Text section:
Is Instagram the Best Thing to Ever Happen to Photography?

Now there’s a headline that’s sure to cause some heated debate (click here for another one). It’s the question asked by the latest episode of PBS’ show Idea Channel:

With its ability to make boring cellphone photos look “vintage” and “artsy”, Instagram has exploded worldwide. Derided by its detractors as a tool for making bad photos worse, we take an alternate view and argue that Instagram is the greatest thing to ever happen to photography. Its simple filters and social networking features are training cellphone photographers everywhere to think creatively about their photos. Plus, the app is turning its worldwide user base into an army of photojournalists capturing striking images of the people and events around them. As the old photography adage goes, “The best camera is the one you have with you.”

In the previous episode they asked the deep question, “Are LOLCats and Internet Memes Art?“.

  • Jostein Roalkvam


  • Brett

    I think Instagram is great like how he said, but I don’t think it’s the best thing to happen to photography. I think it maybe opened up some options for people who only had their phone and like to experiment with post processing. 

  • Ron Hendriks

    Well instagram is worth more then Nikon/Canon/Sony(camera)/Pentax/Olympus/Panasonic combined. At least at the time off the sale rescently :)

  • Anshel Sag

    In short? no.

Tasks to carry out:
1. According to the piece on Instagram and photography, why does the episode consider Instagram the greatest thing to ever happen to photography? Answer in one to three sentences.
2. Carry on the page about Instagram and photography from its last line.

Dataset entries:

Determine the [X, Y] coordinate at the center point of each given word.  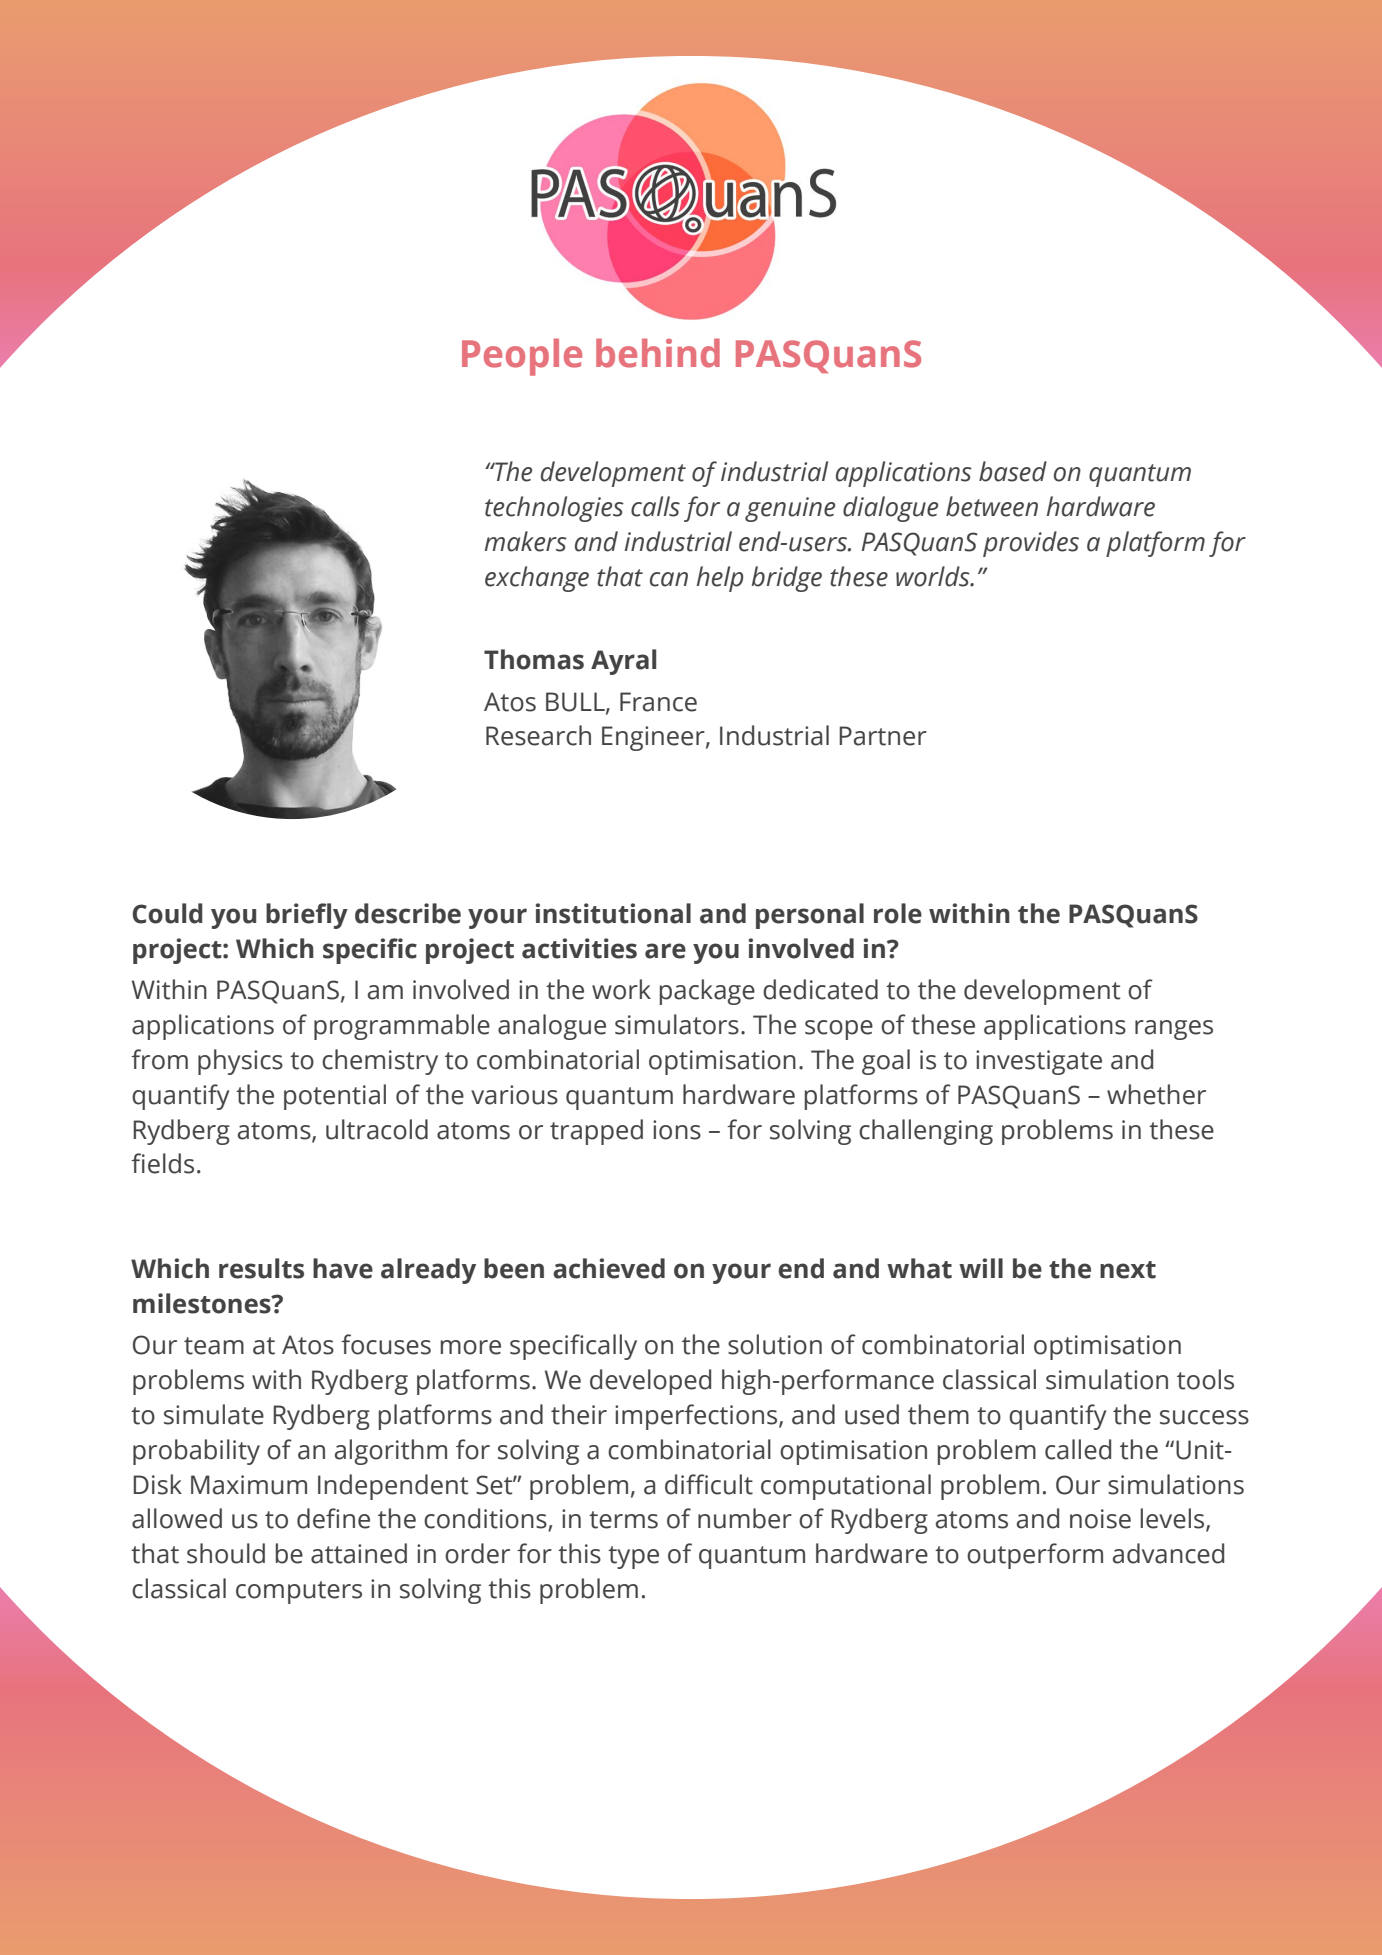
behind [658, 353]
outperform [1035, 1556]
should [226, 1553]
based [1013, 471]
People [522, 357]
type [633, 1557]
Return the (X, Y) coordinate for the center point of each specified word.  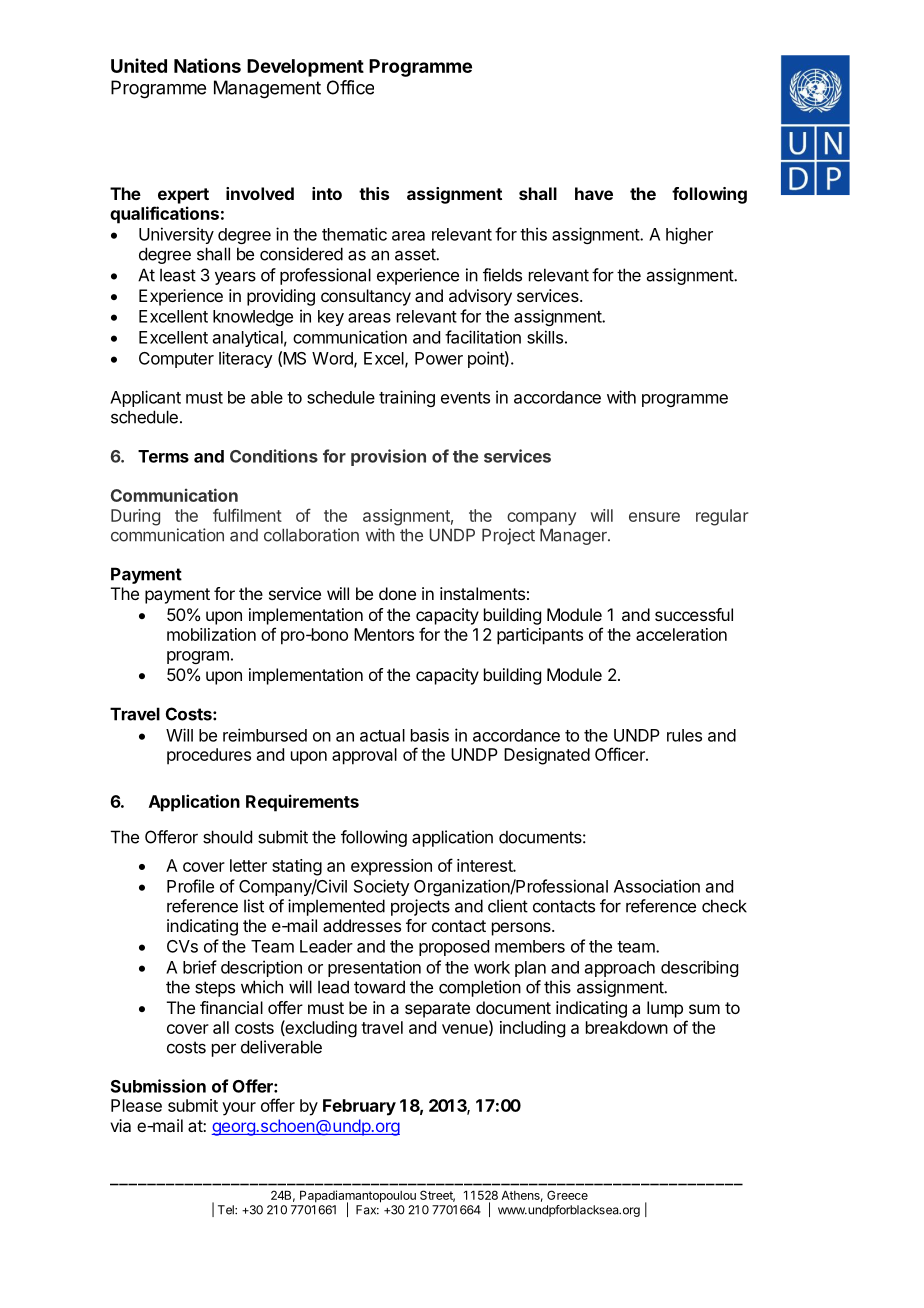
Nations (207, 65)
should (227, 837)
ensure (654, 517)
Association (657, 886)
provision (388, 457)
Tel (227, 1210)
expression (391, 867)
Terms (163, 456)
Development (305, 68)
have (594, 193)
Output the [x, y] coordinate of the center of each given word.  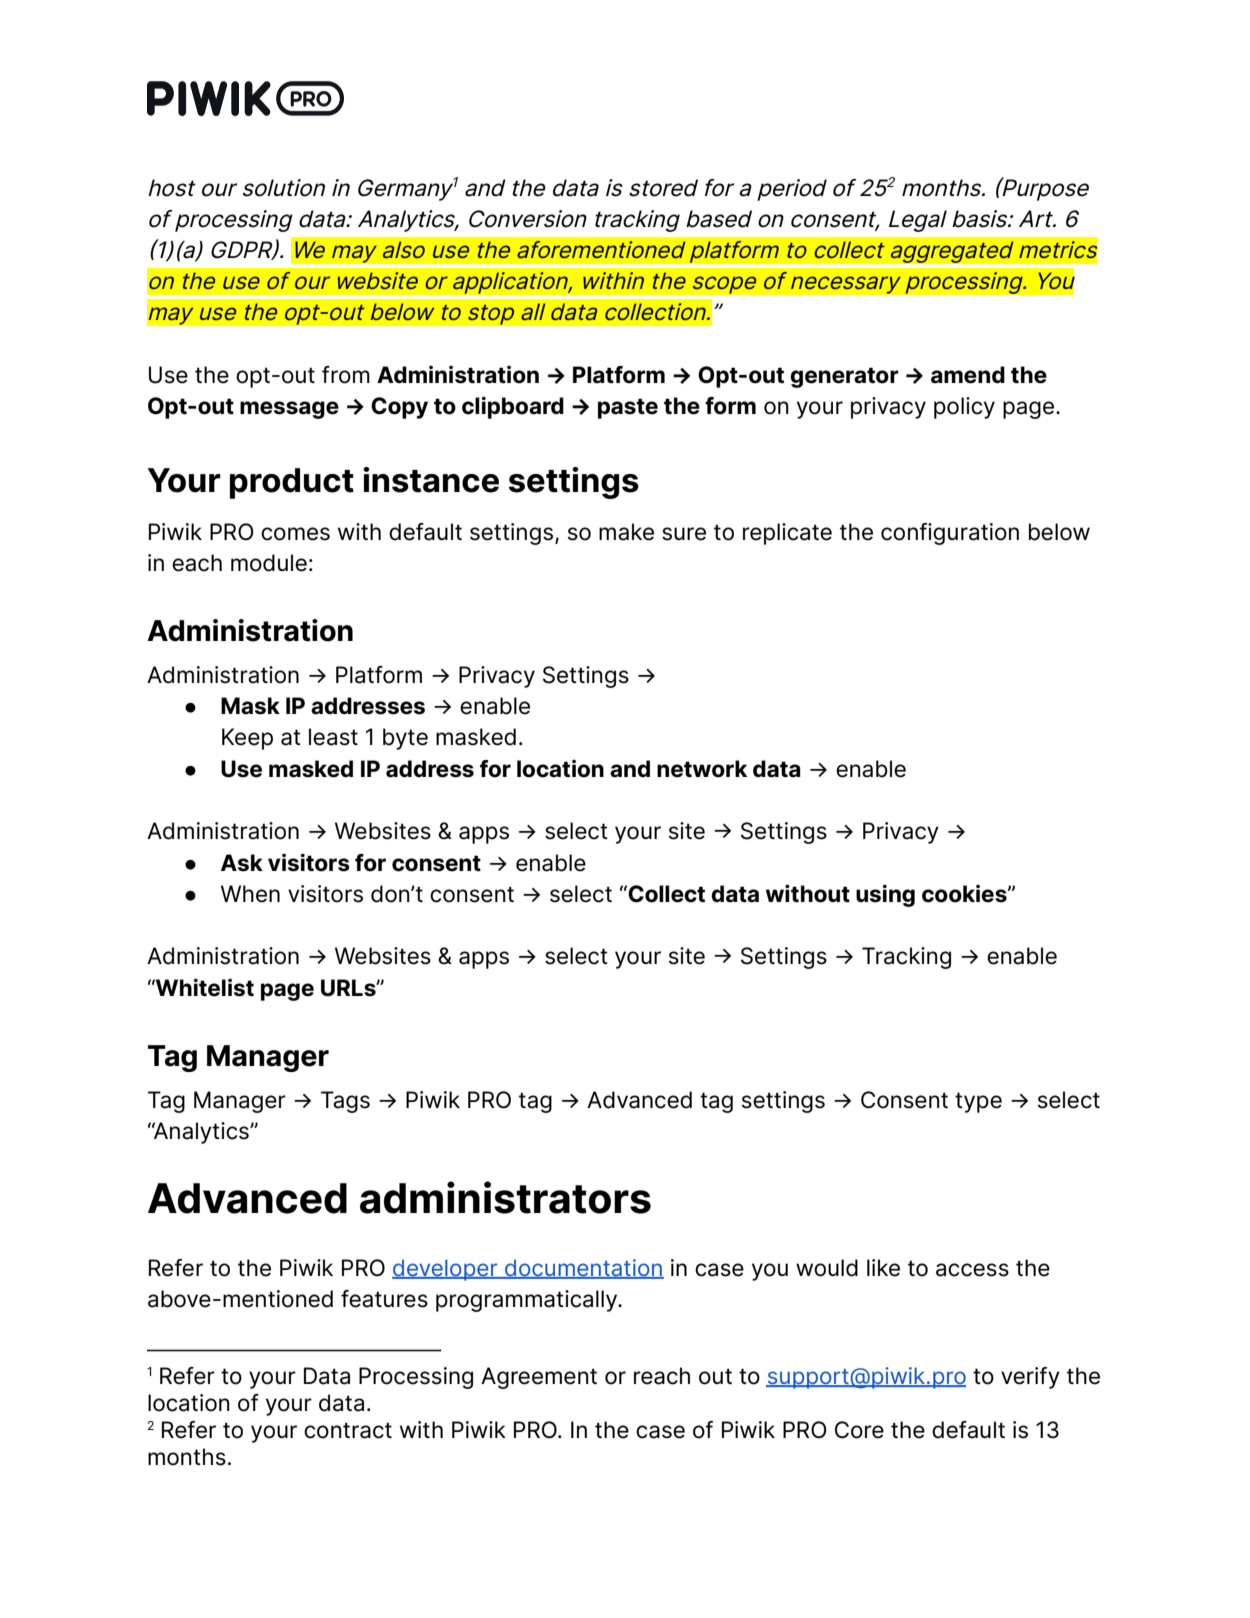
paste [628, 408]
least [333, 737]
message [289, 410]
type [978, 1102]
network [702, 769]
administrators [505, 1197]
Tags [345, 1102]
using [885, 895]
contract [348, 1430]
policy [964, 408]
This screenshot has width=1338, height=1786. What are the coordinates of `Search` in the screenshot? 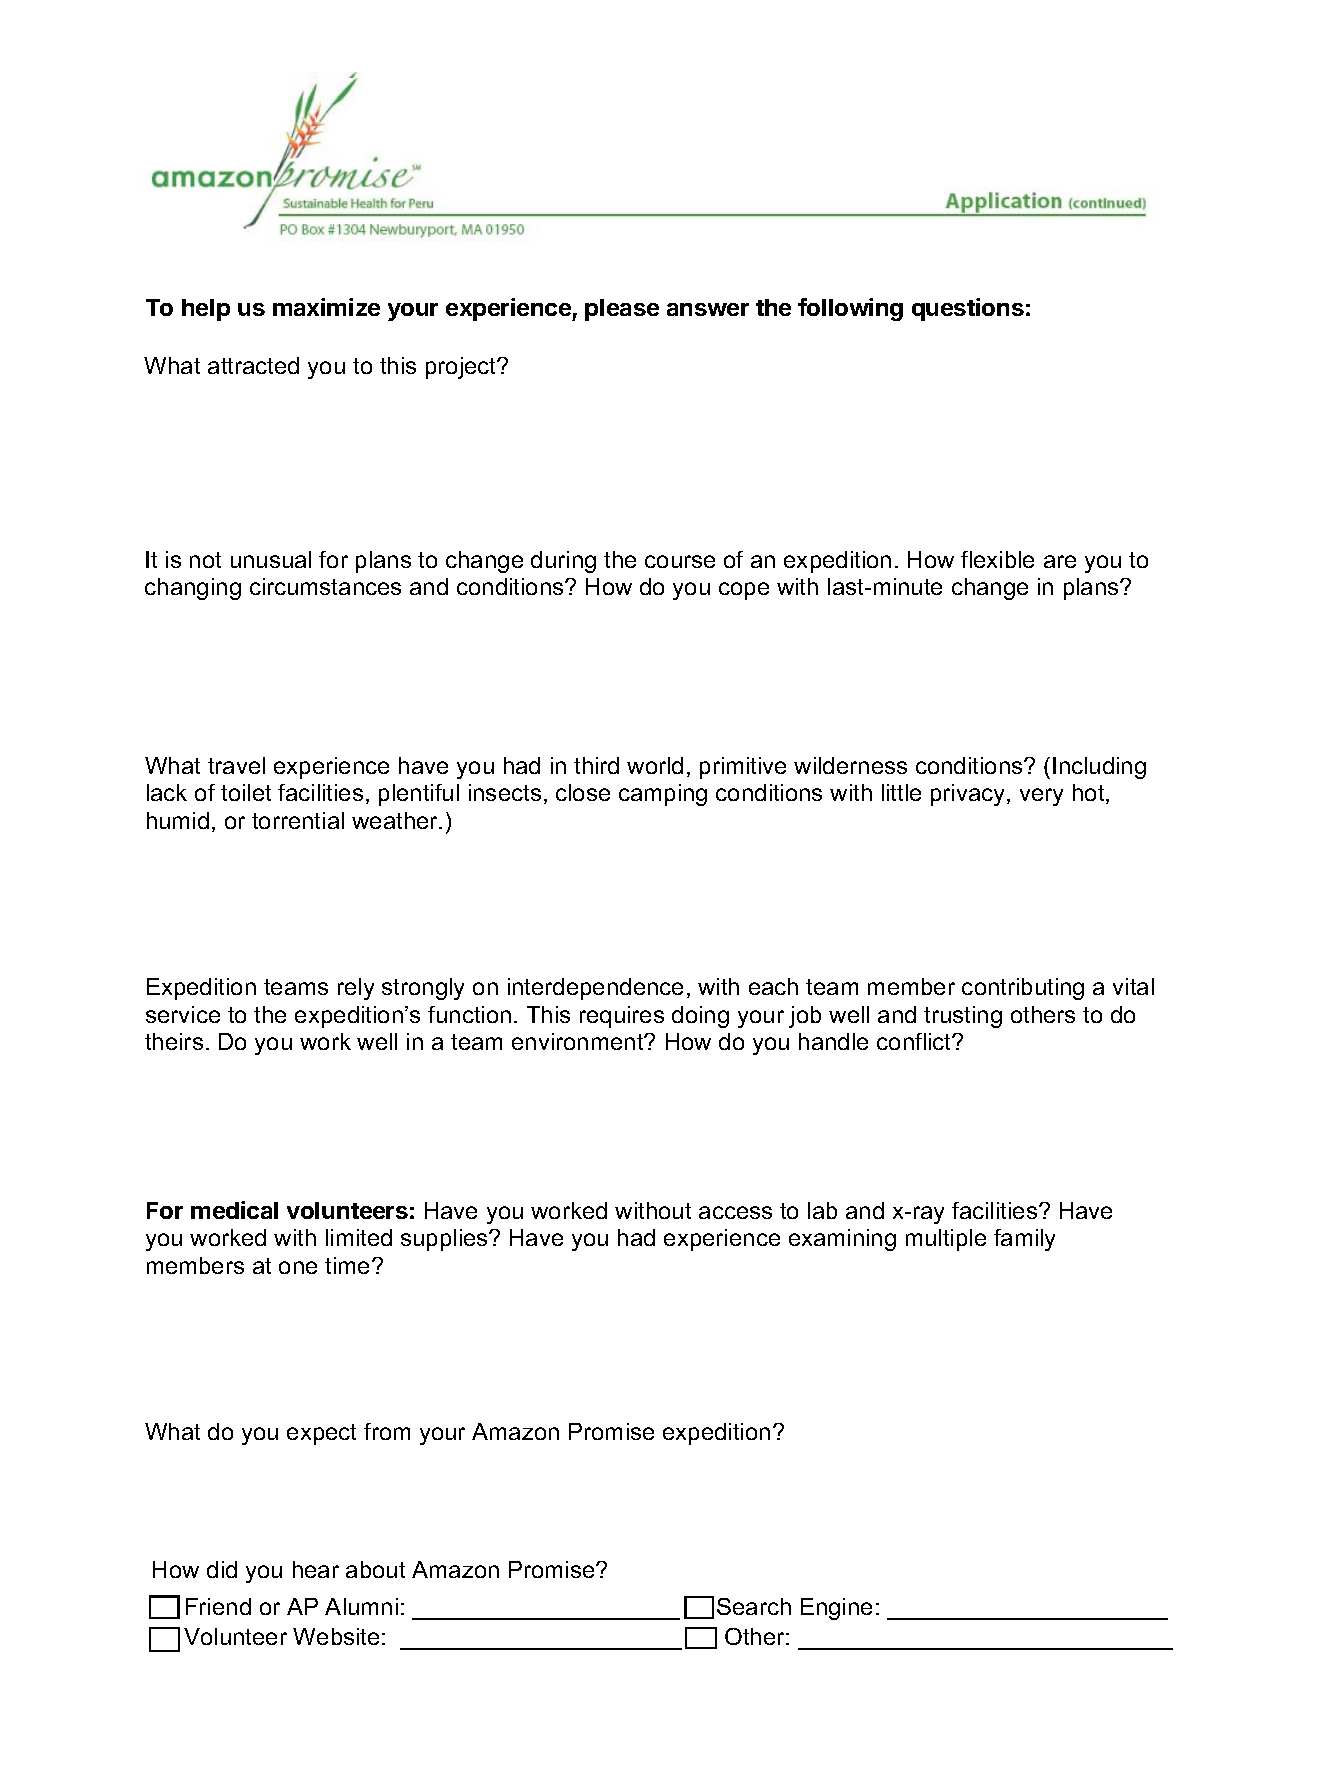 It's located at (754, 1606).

Answers in order:
1. Its simple filters and social networking features are training cellphone photographers everywhere to think creatively about their photos. The app is also turning its worldwide user base into an army of photojournalists capturing striking images of the people and events around them.

2.
  • Anshel Sag

    That’s a bit hyperbolic, and untrue. Canon is worth more than everyone else combined…

  • russianbox

     this ^

  • Ralph Hightower

    Instagram is now available on Android phones. Will I be downloading Instagram?


  • ennuipoet

    What Instagram does is perpetuate the illusion that style trumps substance.  I’ve seen no evidence to affirm the claim it makes people consider content and composition, all I see is snapshots of weird bathrooms and dead birds with overdone saturation and software vignettes.  The best thing that ever happened to photography:  no.  Just another gimmick to convince a generation of people hooked on instant gratification they are somehow special while doing exactly the same thing as everyone else.

  • Rob LaRosa

     Lighten up, Francis. It’s a fun tool. Anyone who takes Instagram as an assault on art is wound way too tight for life. Is it the best thing to ever happen to photography? No – but it is fun.

  • Chaz Smith

    inst can suck my balls

  • Mark

     Yeah, it’s one thing when it’s used as a “toy”, but it’s being embraced as a legitimate means of capturing photojournalism. And Ennui is right, it IS yet another cultural fad that makes us lose appreciation for the foundations of art and aesthetics. Look, I’m no curmudgeon, but anyone can see that the “instant gratification with little effort” movement is leading to a cultural and artistic poverty.

    Anyone photojournalist, wedding photographer, fashion or commercial photographer worth their salt knows that this trend is affecting the bottom line for the industry.

    See, it used to be that our clients knew the difference between an image created with a “fun tool” versus one created by a true craftsman. Our clients now–hooked into the social mediaverse–can’t even tell the difference anymore. The bar creeps lower and lower.

  • Mark

    Yeah, that’s patently untrue on so many levels. Stock value, liquid assets, intellectual property, patents and copyrights, inventory, land holdings, infrastructure, fleets, parent and sibling corporations… honestly, think about it.

  • Dave

     Using that kind of thinking, Justin Beiber is better than Eric Clapton.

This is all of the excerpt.